-- Exercise objective --
Return each line of the records below that contains the word "Given".

-- Records contained in a dataset --
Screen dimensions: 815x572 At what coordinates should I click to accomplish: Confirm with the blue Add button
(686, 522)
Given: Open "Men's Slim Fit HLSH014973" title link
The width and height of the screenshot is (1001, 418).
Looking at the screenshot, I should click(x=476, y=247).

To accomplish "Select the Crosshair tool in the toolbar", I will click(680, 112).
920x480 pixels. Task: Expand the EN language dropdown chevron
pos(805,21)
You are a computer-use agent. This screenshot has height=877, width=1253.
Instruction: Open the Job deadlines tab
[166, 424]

--

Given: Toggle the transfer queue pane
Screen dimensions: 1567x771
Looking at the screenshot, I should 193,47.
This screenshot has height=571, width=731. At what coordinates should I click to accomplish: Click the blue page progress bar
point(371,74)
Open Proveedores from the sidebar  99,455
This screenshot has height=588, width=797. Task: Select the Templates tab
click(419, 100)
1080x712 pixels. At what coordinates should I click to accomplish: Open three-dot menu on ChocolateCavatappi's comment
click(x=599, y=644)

-- Response to the task --
Given: Open "Men's Slim Fit HLSH014973" title link
Given: Toggle the transfer queue pane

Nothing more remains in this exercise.